New Mexico grew 13 percent between 2000 and 2010 to 2.1 million people. The state’s Latino population accounted for 78 percent of that growth -- and now account for 46 percent of the population. It’s not a majority -- yet. And American Indians are nearly 9 percent of the state. Both groups have an average age population that is far younger than the rest of the country. Indeed, nationally, another way to look at the data is that Latino, American Indian, Alaska Native, African American and Asian American populations will represent the majority of all children by as soon as 2023.

But the elderly are growing fast too. New Mexico’s 60-year-old plus population is now 18 percent and in by 2025 is projected to top 30 percent of the population. Elders are picking sun belt states like New Mexico to live. As demographer William H. Frey put it a few years ago for The Brookings Institute: “The aging of the baby boom generation makes pre-seniors this decade’s fastest growing age group, expanding nearly 50 percent in size from 2000 to 2010. Poised

to create a “senior tsunami” beginning in 2011, this group will be more highly educated,have more professional women, and exhibit more household diversity than previous generations entering traditional retirement age.”

Who gets to pay for this senior tsunami? Of course the younger people who will soon represent the majority of this country.

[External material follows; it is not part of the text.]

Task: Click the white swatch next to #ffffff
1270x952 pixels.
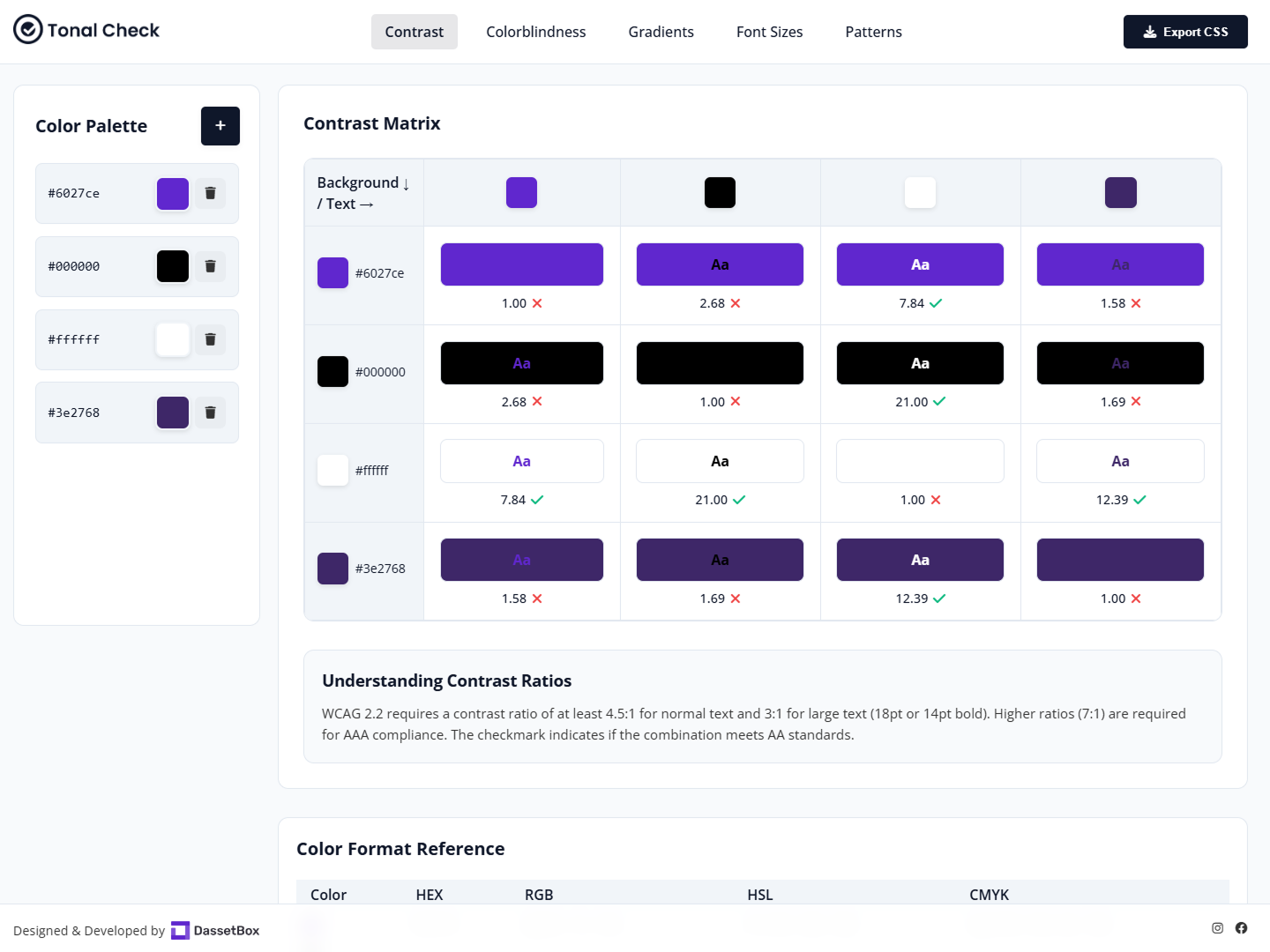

But this becomes a thorny question when it’s framed by the discourse about being broke.

We’re already telling the future bill payers that we can’t afford to educate this cohort of Americans (unless they amass unbelievable amounts of debt). Or we can’t afford to keep them healthy. And we can’t afford to invest in new ideas that create jobs for this growing group of people (even when we know the current structure of jobs won’t be enough).

This is backwards. We need a new social contract -- a governing agreement -- that promotes the idea that if we invest in young Latino, Native Americans, African Americans, Asian Americans, then perhaps, just perhaps, they will agree to tax themselves enough to pay the bills for a society with a large population of older, whiter Americans. This social contract assumes the older population will, in turn, invest now in the future generations promise.

If we think we as a nation think we are broke now, imagine what it will be like if the next generation refuses to pick up the tab.